Passage |
──────

- Church: Catholic Church
- Archdiocese: Roman Catholic Archdiocese of Bujumbura
- See: Diocese of Bururi
- Appointed: 15 February 2020
- Installed: 20 April 2020
- Predecessor: Venant Bacinoni (25 June 2007 - 15 February 2020)
- Successor: Incumbent

Orders
- Ordination: 18 February 2006
- Consecration: 1 March 2025 by Gervais Banshimiyubusa
- Rank: Bishop

Personal details
- Born: Salvator Niciteretse 2 August 1958 (age 68) Rutwenzi, Diocese of Bururi, Rumonge Province, Burundi

= Salvator Niciteretse =

Burundian Catholic prelate (born 1958)

Salvator Niciteretse (born 2 August 1958) is a Burundian Catholic prelate who was appointed Bishop of the Roman Catholic Diocese of Bururi, in Burundi on 15 February 2020. Before that, from 9 July 1989 until 15 February 2020, he was a priest of the same Catholic diocese. He was appointed bishop by Pope Francis. He was consecrated and installed at Bururi, Diocese of Bururi on 18 April 2020 by Gervais Banshimiyubusa, Archbishop of Bujumbura.

==Background and education==
He was born on 2 August 1958 in Rutwenzi, Diocese of Bururi, Rumonge Province, Burundi. He studied at the Kanyosha Minor Seminary from 1975 until 1979. He then transferred to the Middle Seminary of Bujumbura, where he graduated with "a humanistic diploma" in 1982. He studied philosophy at the Major Seminary of Bujumbura from 1982. He graduated from there in 1985 with a bachelor's degree in the subject. From 1985, he studied at the Major Seminary of Burasira, where he graduated with bachelor's degree in theology in 1989. From 1998 until 2002, he studied at the Pontifical Lateran University, in Rome, Italy, where he earned a licentiate in pastoral theology and a doctorate in the "social doctrine of the Church".

==Priesthood==
He was ordained a priest for the Diocese of Bururi on 9 July 1989. He served as a priest until 15 February 2020. While a priest, he served in various roles and locations, including as:
- Parish vicar and parish priest of Murago Parish from 1989 until 1993.

──────

Information shown |
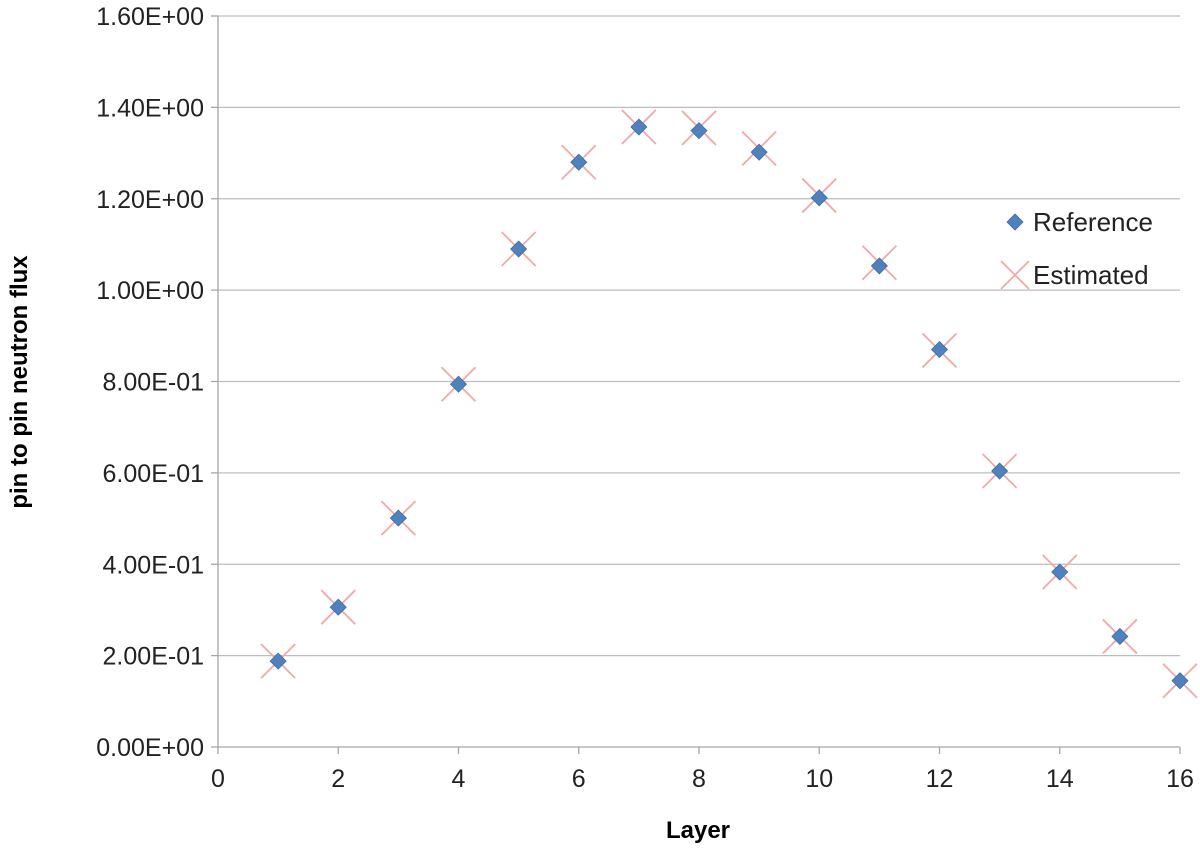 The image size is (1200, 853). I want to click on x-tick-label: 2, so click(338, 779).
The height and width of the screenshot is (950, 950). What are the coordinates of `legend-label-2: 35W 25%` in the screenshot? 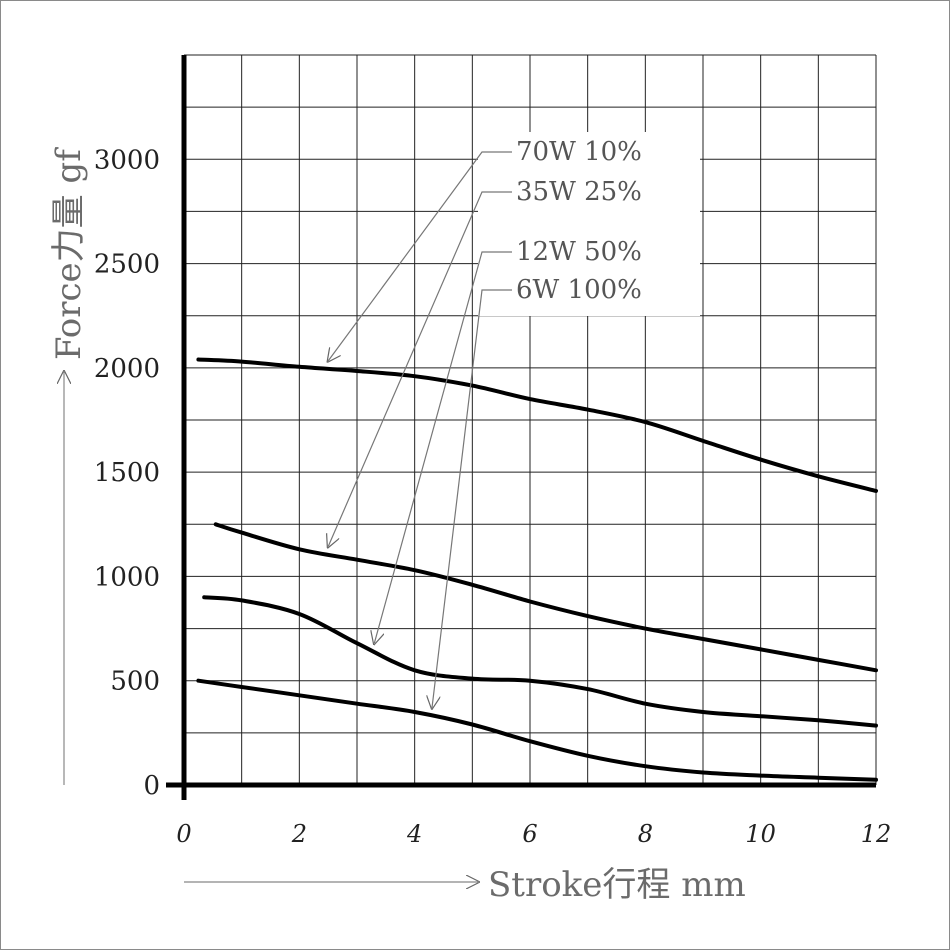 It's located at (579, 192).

──────

Your tasks |
a. According to the Niciteretse biography, at which university in Rome did he study from 1998 until 2002?
b. Sum up the Niciteretse biography in two sentences.
c. Switch "prelate" to "clergyman" and give the Niciteretse biography again, starting with "Burundian Catholic prelate (born" and going on through "Archbishop of Bujumbura.".
Use only the Niciteretse biography here, not the material.

Solutions to the exercise |
a. The Pontifical Lateran University.

b. Salvator Niciteretse, born on 2 August 1958 in Rutwenzi, Burundi, is a Burundian Catholic prelate whom Pope Francis appointed Bishop of the Roman Catholic Diocese of Bururi on 15 February 2020. After studies at several seminaries and a licentiate and doctorate at the Pontifical Lateran University in Rome, he served as a priest of the Diocese of Bururi from 1989 until his appointment.

c.
Burundian Catholic clergyman (born 1958)

Salvator Niciteretse (born 2 August 1958) is a Burundian Catholic clergyman who was appointed Bishop of the Roman Catholic Diocese of Bururi, in Burundi on 15 February 2020. Before that, from 9 July 1989 until 15 February 2020, he was a priest of the same Catholic diocese. He was appointed bishop by Pope Francis. He was consecrated and installed at Bururi, Diocese of Bururi on 18 April 2020 by Gervais Banshimiyubusa, Archbishop of Bujumbura.